Megatextures tech demo running on the Nintendo 64

In September 2023, Lambert released a Nintendo 64 tech demo showcasing clipmap technology similar to id Software's MegaTextures. Standard N64 textures were limited to a file size of 4 KB, allowing a maximum resolution of 32x32 with general RGBA 32-bit color textures and a theoretical maximum at 128x64 with 4-bit grayscale textures. Lambert's clipmapping method allows textures with a maximum resolution of 1024x1024, with the tech demo using mipmapping to swap far away textures with lower resolution counterparts; loading the textures the normal way would cause the console to crash, as it would attempt to load 40 MB of texture data into 4 MB of RAM. Lambert noted that making a full game with the technology would be problematic, as the demo, set in a small isolated room, used up more than half of the maximum N64 cartridge size of 64 MB. Time Extension praised the demo, comparing its graphical fidelity to that of a GameCube title.

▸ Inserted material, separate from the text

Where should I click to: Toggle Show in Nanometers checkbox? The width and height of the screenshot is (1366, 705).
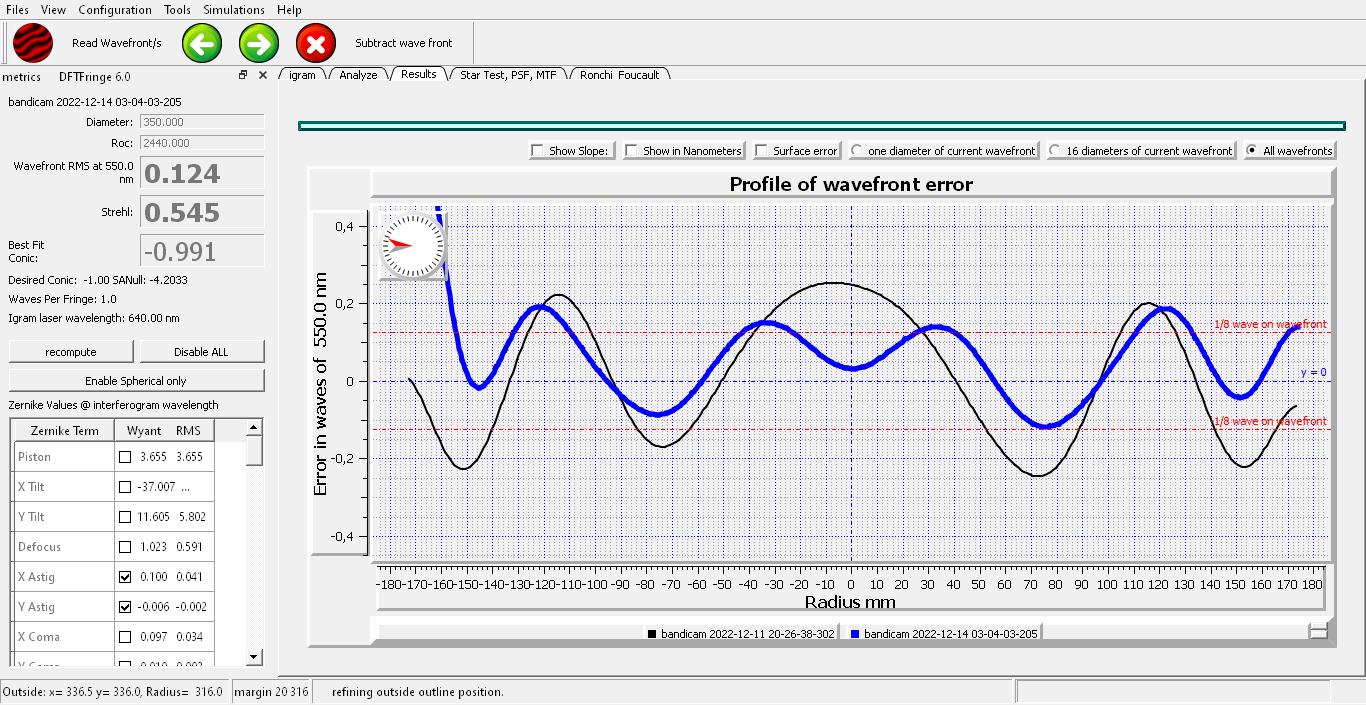click(631, 151)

=== Virtual reality support ===

Palmer Luckey wearing Oculus Rift DK1, the same model as used by Lambert

In March 2024, Lambert implemented full virtual reality support for Nintendo 64. While other implementations of VR support for N64 games were done through console emulators, Lambert's solution worked purely on the original console's hardware. The console was running a ROM hack of Super Mario 64, which rendered the virtual camera twice from two different angles, one for each eye. He used an Oculus Rift DK1 development kit and connected it to N64 via HDMI and USB. Lambert noted that the low screen resolution of 320x480 per eye, low frame rate and high input lag makes the experience "pretty motion-sickness inducing". He was also disappointed with not being able to make the Power Glove function within the setup, while also noting glitches such as billboarding sprites being distorted at extreme angles. GamesRadar+ described the implementation as "pushing aging video game hardware to its absolute limits."

=== Spellcraft ===
After the removal of Portal 64, Lambert began working on a role-playing video game for the Nintendo 64 titled Spellcraft, featuring an ability to combine different runes for customizable spells. Lambert stated that he was disappointed with the lack of spell creation in most RPGs. He also stated that a physical release on a Nintendo 64 Game Pak is planned. Various sources compared Spellcrafts mechanics to Dungeon Master and Magicka.

=== Junk Runner 64 ===

Longplay of Junk Runner 64

In March 2026, Lambert released Junk Runner 64, a Nintendo 64 game with an open world that is comparable in size to the map in The Elder Scrolls V: Skyrim. Due to the 8-bit z-buffer that introduces z-fighting on far away objects due to its low bit depth, Lambert made two separate cameras for the close and far view. To mitigate performance drawbacks of rendering two viewports at once, he disabled the z-buffer on the far camera entirely, manually rendering polygons from back to front.